Some critics have questioned this certainty. Peres denies Israel made the offer. And Polakow-Suransky himself said, “The deal never came to fruition.”
But more important, he added, “There are a lot of others that did.” Supported by documents in his book, he said, “These guys were building missiles together and testing them off the coast of South Africa throughout the 1980s. The transfer that didn’t happen in 1975 turned into a joint research and development project in South Africa for 15 years.”
Polakow-Suransky’s book also reveals that for many years South Africa supplied uranium to fuel Israel’s Dimona nuclear reactor.

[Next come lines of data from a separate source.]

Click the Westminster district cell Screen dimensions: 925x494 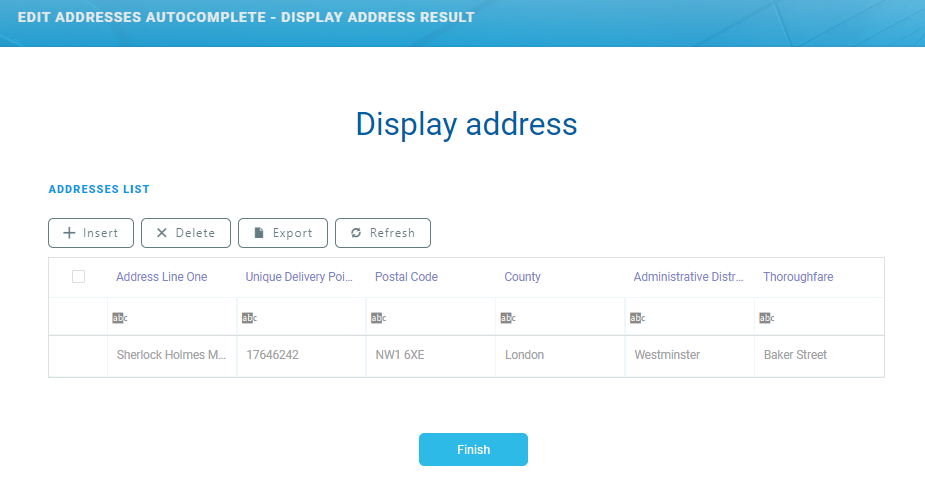coord(667,355)
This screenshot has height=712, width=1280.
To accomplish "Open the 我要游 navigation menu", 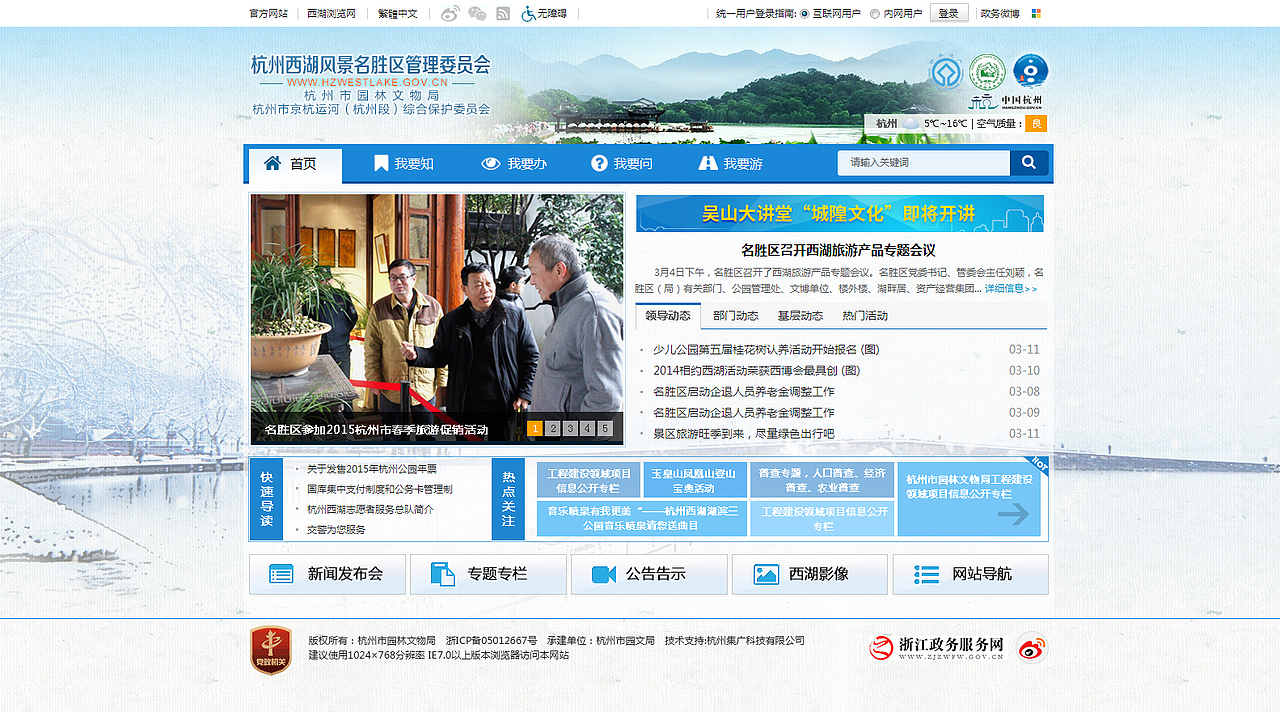I will 733,161.
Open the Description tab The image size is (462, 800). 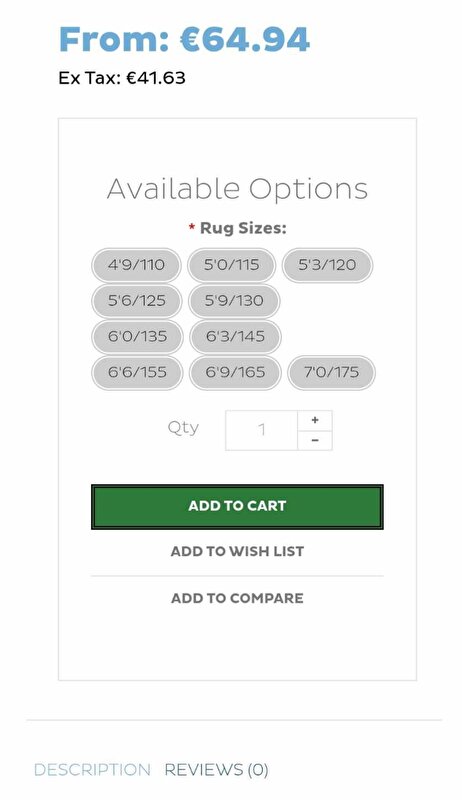(92, 769)
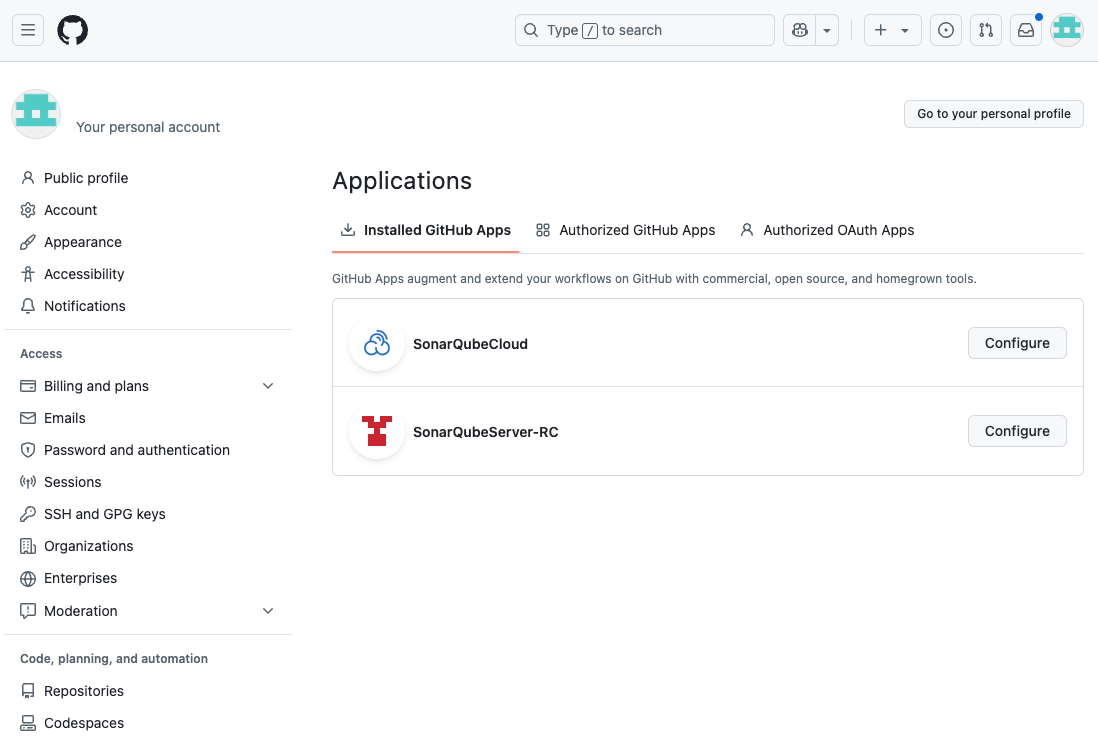Click the SonarQubeServer-RC app icon

click(x=377, y=431)
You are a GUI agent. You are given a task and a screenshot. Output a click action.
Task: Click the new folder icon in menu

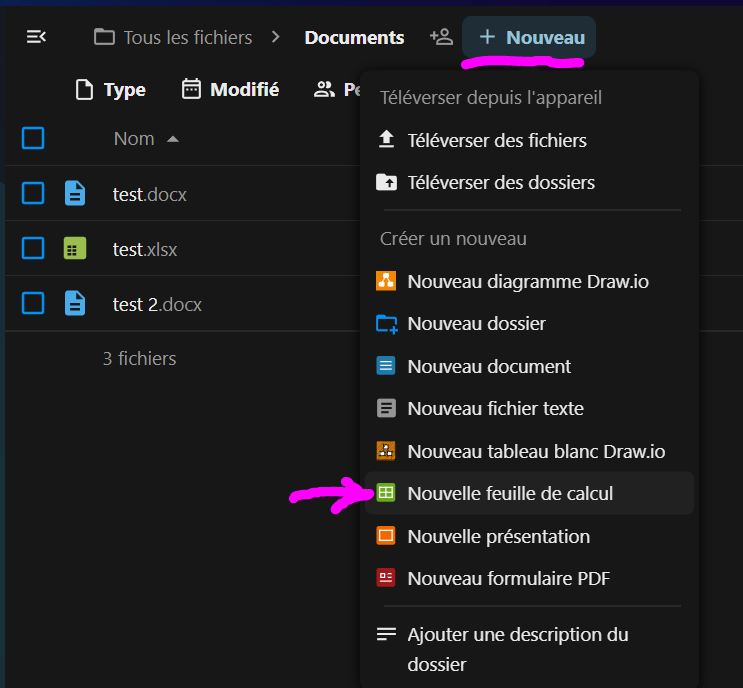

For many, this was the unsentimental relationship of two states that turned to each other as each grappled with their pariah status in other parts of the world. But Polakow-Suransky says their relationship went beyond realpolitik. For at least some on the Israeli side, he said, it became a bond of two allies who understood and sympathized with each other’s existential struggles. He sees similarities between Afrikanner nationalism and the revisionist Zionism of Ze’ev Jabotinsky and his ideological heirs.
Polakow-Suranksy singles out comments made by right-wing Israeli figures such as Ariel Sharon, Gen. Rafael Eitan and Revisionist leader Eliahu Lenkin that crossed a line into what he calls “ideological affinity.”
In December 1987, for example, Eitan, by then a national political leader, told an audience at Tel Aviv University that South African blacks “want to gain control over the white minority, just like the Arabs here want to gain conrol over us. And we, too, like the white minority in South Africa, must act to prevent them from taking over.”
“There is a difference between saying we understand where these people are coming from and why they have to do what they do and actually saying that black people don’t deserve the vote, that Afrikaners deserve to have power,” Polakow-Suransky said. “At some point it went beyond just understanding and it became an actual expression of support for certain people.”
Gideon Shimoni, a professor emeritus at Hebrew University who has written a seminal text on South African Jewry, met Polakow-Suransky early on in his research. They both say that Shimoni advised him to drop the subject because he would never gain access to the needed documents to make his case.
Now that he has read the book, Shimoni is impressed with Polakow-Suransky’s achievement. But he thinks Polakow-Suransky failed to maintain his objectivity in alleging ideological similarities.
“He allowed himself to be too judgmental,” said Shimoni. He cited specifically the book’s depiction of Peres. Even Polakow-Suransky acknowledged that Peres became his big villain, a hypocrite who spoke out against apartheid in public but fostered the relationship in secret.
Polakow-Suransky knows his book might be labeled anti-Israel. But for him, this is not the issue. “There is a certain segment of the American Jewish population that gets angry at anything that makes Israel look bad,” he said. But this, he said, was “a rather simplistic way of looking at the world, and one that privileges Israel’s reputation above the truth.”